▶ [What to work on]: Filter the rows below, copying every line that contains the string "number", treated as case-sensitive.

[Given information Boundary: Start]

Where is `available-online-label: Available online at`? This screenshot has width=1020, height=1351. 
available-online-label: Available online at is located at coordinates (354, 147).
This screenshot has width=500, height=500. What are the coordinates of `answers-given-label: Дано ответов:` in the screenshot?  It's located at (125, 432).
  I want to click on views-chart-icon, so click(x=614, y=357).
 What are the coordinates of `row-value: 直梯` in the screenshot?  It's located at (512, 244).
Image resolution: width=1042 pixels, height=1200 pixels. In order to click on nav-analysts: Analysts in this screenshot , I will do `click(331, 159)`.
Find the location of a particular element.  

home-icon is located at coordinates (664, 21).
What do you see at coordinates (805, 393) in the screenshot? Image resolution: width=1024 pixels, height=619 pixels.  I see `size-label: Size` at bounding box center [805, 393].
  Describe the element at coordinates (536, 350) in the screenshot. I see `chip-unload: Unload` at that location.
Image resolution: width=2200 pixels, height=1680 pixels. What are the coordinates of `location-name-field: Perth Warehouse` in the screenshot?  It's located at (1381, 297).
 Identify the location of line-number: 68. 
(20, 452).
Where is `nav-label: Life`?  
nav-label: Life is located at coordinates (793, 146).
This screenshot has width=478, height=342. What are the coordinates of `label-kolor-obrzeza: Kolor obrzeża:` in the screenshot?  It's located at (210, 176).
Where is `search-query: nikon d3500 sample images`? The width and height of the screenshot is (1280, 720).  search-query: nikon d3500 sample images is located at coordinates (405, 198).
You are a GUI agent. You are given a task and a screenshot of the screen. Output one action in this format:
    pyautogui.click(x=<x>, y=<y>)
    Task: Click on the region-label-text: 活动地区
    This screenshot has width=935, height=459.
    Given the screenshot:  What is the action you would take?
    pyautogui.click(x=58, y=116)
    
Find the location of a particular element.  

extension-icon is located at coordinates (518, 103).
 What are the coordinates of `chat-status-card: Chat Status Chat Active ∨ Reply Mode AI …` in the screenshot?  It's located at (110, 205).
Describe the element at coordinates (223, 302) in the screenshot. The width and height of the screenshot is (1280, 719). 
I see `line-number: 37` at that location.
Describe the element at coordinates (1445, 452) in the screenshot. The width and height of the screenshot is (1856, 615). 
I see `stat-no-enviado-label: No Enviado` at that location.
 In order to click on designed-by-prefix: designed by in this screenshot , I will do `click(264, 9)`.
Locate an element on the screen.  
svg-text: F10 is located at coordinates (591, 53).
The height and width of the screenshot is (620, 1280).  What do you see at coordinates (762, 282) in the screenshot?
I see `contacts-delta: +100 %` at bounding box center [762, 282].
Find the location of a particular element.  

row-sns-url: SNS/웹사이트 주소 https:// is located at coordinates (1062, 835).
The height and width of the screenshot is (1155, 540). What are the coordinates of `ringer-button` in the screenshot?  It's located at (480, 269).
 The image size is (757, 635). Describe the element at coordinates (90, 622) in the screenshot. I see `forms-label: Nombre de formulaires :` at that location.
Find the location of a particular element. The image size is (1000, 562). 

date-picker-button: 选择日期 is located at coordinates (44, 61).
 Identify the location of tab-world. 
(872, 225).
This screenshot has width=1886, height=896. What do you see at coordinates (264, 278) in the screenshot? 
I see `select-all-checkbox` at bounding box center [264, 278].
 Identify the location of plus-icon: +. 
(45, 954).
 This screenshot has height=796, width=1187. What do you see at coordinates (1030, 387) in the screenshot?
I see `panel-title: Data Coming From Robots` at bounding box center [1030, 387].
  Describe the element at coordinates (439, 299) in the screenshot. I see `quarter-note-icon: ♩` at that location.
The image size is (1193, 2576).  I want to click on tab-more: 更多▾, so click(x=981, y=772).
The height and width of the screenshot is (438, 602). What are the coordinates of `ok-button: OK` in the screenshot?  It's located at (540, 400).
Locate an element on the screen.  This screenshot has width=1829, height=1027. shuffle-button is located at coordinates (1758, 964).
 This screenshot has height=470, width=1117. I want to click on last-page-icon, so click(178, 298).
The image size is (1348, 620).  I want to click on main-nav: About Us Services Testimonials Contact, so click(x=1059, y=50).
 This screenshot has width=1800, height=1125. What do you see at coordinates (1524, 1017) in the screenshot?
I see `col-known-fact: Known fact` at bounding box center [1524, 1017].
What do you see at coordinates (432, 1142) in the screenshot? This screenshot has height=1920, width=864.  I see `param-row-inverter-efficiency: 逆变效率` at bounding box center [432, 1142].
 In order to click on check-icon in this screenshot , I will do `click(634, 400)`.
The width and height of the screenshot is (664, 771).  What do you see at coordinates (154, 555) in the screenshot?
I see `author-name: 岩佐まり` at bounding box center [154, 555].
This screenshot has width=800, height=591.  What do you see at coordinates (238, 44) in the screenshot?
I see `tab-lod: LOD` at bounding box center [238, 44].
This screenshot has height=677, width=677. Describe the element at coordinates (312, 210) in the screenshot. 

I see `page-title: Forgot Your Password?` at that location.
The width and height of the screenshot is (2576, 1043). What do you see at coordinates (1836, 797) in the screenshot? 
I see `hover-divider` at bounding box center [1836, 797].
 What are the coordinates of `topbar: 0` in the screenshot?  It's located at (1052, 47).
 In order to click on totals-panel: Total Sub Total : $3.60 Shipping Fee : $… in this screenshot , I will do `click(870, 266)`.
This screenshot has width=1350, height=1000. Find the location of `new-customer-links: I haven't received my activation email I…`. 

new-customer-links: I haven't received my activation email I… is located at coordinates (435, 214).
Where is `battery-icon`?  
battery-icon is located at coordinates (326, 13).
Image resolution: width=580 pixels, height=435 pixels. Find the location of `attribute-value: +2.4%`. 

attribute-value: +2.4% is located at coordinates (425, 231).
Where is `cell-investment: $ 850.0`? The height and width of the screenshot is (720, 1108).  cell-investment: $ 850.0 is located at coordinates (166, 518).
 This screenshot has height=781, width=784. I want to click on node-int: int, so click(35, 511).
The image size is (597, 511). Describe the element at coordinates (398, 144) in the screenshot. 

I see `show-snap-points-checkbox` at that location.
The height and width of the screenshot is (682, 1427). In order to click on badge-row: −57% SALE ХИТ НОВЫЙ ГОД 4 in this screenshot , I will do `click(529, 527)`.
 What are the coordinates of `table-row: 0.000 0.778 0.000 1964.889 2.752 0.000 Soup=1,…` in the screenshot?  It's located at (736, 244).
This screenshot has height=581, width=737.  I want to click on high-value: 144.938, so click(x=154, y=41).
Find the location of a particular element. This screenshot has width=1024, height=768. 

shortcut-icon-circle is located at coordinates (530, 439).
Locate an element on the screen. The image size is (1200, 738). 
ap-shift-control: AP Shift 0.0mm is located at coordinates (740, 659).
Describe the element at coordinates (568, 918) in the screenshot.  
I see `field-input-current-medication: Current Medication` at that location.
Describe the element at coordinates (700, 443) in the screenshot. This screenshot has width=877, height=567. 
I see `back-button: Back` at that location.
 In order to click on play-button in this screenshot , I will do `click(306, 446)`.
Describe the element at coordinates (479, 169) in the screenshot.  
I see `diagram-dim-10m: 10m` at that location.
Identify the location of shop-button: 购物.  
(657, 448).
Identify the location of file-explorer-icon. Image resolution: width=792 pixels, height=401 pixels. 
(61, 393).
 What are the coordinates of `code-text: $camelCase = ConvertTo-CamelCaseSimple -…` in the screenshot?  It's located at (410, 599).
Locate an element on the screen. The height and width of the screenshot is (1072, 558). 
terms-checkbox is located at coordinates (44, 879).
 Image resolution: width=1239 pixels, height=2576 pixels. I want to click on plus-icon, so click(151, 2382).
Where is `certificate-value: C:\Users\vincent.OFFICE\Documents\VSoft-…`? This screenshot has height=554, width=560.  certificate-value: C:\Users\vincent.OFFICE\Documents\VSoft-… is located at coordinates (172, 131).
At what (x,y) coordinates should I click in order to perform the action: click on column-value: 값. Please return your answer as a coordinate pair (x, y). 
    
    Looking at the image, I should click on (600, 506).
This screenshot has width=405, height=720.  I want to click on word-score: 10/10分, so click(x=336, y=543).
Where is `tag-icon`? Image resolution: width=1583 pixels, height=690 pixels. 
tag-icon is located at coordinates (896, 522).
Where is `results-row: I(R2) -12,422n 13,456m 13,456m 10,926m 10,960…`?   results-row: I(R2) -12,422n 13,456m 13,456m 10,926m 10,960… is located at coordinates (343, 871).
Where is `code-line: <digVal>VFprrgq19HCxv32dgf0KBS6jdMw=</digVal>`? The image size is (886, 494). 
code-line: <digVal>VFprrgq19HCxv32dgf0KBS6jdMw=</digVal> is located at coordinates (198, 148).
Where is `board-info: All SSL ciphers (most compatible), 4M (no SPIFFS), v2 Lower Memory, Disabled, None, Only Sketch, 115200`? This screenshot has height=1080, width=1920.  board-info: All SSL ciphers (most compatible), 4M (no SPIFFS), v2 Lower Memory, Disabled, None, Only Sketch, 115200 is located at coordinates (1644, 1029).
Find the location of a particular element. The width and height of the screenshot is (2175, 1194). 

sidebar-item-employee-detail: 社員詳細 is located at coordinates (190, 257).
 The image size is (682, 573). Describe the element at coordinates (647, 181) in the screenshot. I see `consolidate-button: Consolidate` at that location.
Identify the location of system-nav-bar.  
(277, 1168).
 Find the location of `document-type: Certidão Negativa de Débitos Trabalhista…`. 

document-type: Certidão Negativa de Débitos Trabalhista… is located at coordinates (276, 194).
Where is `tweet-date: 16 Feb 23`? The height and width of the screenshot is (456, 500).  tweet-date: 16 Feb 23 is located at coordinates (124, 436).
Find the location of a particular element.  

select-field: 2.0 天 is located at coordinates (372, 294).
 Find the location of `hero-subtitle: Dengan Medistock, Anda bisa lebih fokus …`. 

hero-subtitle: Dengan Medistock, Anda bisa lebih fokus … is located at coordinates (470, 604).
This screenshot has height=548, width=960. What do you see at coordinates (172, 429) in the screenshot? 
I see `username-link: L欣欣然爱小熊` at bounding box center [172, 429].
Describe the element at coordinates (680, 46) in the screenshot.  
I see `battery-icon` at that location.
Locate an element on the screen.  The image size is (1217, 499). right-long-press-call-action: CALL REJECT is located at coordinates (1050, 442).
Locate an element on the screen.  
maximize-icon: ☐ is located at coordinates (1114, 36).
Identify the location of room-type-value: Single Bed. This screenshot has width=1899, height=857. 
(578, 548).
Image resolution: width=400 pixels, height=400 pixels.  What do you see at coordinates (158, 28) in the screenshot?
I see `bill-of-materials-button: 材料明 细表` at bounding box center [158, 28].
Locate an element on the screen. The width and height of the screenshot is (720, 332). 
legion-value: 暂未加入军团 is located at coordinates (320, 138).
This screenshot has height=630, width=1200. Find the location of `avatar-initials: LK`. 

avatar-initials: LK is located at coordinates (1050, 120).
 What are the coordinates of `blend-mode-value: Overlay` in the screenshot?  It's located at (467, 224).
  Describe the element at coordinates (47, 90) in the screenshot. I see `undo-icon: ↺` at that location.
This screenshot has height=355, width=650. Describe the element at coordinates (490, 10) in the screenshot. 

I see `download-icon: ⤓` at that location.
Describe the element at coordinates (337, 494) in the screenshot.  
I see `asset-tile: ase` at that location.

[Given information Boundary: End]

▶ [Exercise answer]:
 Identify the location of line-number: 68. 
I see `line-number: 37` at that location.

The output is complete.